* Problem
Pull out each line in the entries below that contains the word "height". Treat uppercase and lowercase as different.

* Records for processing
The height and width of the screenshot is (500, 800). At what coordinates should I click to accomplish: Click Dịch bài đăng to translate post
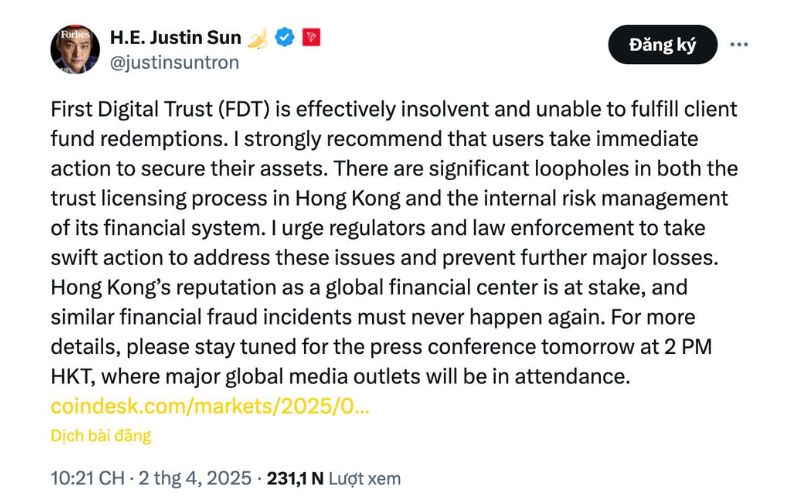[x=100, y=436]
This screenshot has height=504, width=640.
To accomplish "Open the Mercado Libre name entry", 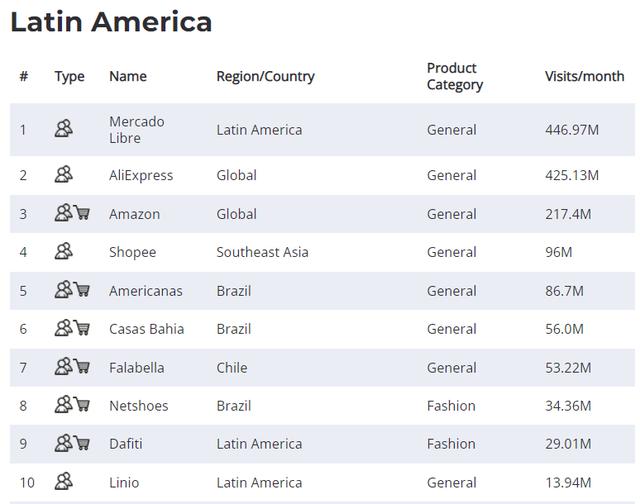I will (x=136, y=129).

--

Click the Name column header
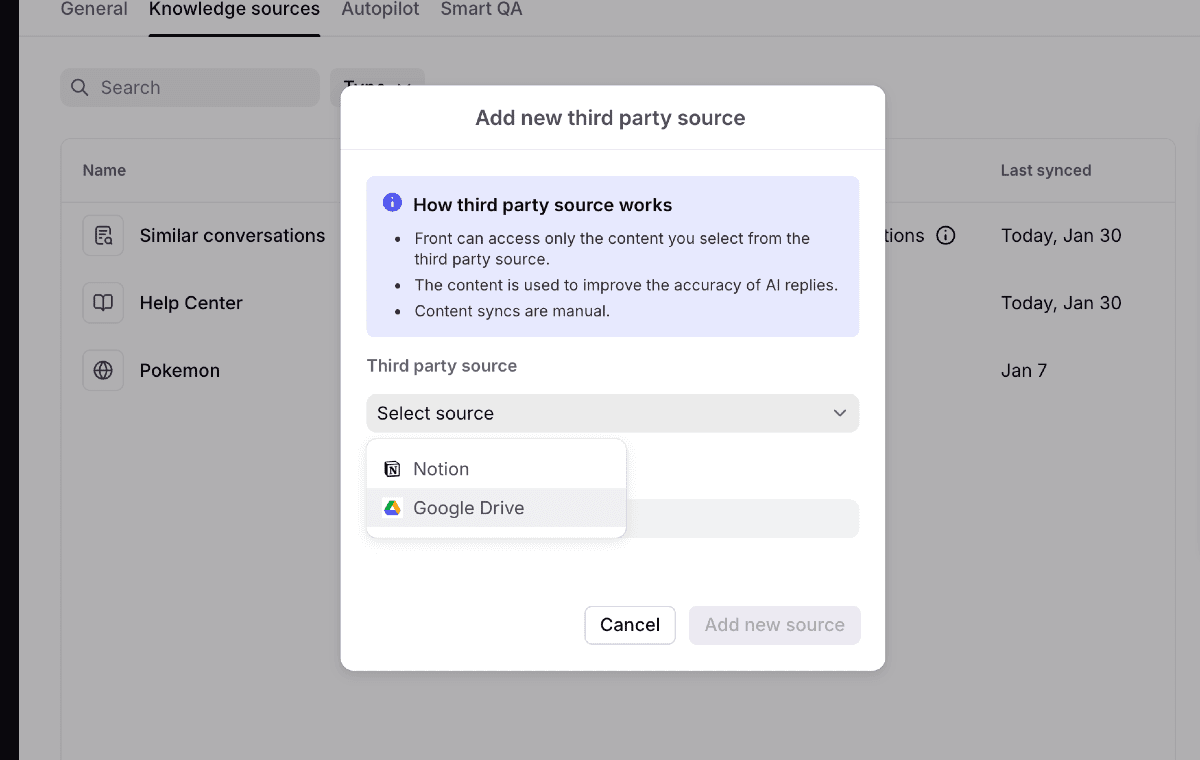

* Finished exercise
The height and width of the screenshot is (500, 800). At what coordinates should I click to accomplish: Click Dịch bài đăng to translate post
This screenshot has height=504, width=640.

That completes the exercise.